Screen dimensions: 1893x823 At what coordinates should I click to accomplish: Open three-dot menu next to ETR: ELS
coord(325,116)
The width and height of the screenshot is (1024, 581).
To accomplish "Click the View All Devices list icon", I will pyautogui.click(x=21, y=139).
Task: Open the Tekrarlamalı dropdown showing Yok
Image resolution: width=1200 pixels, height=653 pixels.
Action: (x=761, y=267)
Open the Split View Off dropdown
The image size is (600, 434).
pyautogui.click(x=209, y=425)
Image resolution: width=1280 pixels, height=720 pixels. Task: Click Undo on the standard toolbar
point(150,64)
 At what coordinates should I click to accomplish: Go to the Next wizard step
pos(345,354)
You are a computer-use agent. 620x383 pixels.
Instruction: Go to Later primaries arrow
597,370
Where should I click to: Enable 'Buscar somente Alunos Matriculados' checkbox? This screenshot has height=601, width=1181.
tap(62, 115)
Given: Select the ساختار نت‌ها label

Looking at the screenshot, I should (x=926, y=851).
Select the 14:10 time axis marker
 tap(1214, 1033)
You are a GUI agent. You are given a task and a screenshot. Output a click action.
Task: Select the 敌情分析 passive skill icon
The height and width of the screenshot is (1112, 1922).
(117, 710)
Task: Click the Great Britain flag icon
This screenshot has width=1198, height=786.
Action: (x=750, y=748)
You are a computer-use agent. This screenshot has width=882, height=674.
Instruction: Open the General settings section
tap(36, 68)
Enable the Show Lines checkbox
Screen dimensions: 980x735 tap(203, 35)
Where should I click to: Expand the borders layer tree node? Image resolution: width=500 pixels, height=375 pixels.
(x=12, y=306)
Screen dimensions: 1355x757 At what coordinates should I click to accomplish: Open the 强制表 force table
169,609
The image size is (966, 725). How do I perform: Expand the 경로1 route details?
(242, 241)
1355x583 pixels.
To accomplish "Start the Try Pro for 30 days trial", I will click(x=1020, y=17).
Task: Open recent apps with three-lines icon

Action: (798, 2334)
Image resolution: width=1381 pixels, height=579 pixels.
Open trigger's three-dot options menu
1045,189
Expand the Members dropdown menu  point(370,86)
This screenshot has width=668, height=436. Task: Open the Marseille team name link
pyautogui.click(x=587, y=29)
══════
Each record shown above is to be given again exactly.

Result of this exercise
Screen dimensions: 1893x823 At what coordinates should I click to accomplish: Open three-dot menu next to ETR: ELS
coord(325,116)
The width and height of the screenshot is (1024, 581).
To accomplish "Click the View All Devices list icon", I will pyautogui.click(x=21, y=139).
Task: Open the Tekrarlamalı dropdown showing Yok
Image resolution: width=1200 pixels, height=653 pixels.
Action: (x=761, y=267)
Open the Split View Off dropdown
The image size is (600, 434).
pyautogui.click(x=209, y=425)
Image resolution: width=1280 pixels, height=720 pixels. Task: Click Undo on the standard toolbar
point(150,64)
 At what coordinates should I click to accomplish: Go to the Next wizard step
pos(345,354)
You are a computer-use agent. 620x383 pixels.
Instruction: Go to Later primaries arrow
597,370
Where should I click to: Enable 'Buscar somente Alunos Matriculados' checkbox? This screenshot has height=601, width=1181.
tap(62, 115)
Given: Select the ساختار نت‌ها label

Looking at the screenshot, I should (x=926, y=851).
Select the 14:10 time axis marker
 tap(1214, 1033)
You are a GUI agent. You are given a task and a screenshot. Output a click action.
Task: Select the 敌情分析 passive skill icon
The height and width of the screenshot is (1112, 1922).
(117, 710)
Task: Click the Great Britain flag icon
This screenshot has width=1198, height=786.
Action: (x=750, y=748)
You are a computer-use agent. This screenshot has width=882, height=674.
Instruction: Open the General settings section
tap(36, 68)
Enable the Show Lines checkbox
Screen dimensions: 980x735 tap(203, 35)
Where should I click to: Expand the borders layer tree node? Image resolution: width=500 pixels, height=375 pixels.
(x=12, y=306)
Screen dimensions: 1355x757 At what coordinates should I click to accomplish: Open the 强制表 force table
169,609
The image size is (966, 725). How do I perform: Expand the 경로1 route details?
(242, 241)
1355x583 pixels.
To accomplish "Start the Try Pro for 30 days trial", I will click(x=1020, y=17).
Task: Open recent apps with three-lines icon

Action: (798, 2334)
Image resolution: width=1381 pixels, height=579 pixels.
Open trigger's three-dot options menu
1045,189
Expand the Members dropdown menu  point(370,86)
This screenshot has width=668, height=436. Task: Open the Marseille team name link
pyautogui.click(x=587, y=29)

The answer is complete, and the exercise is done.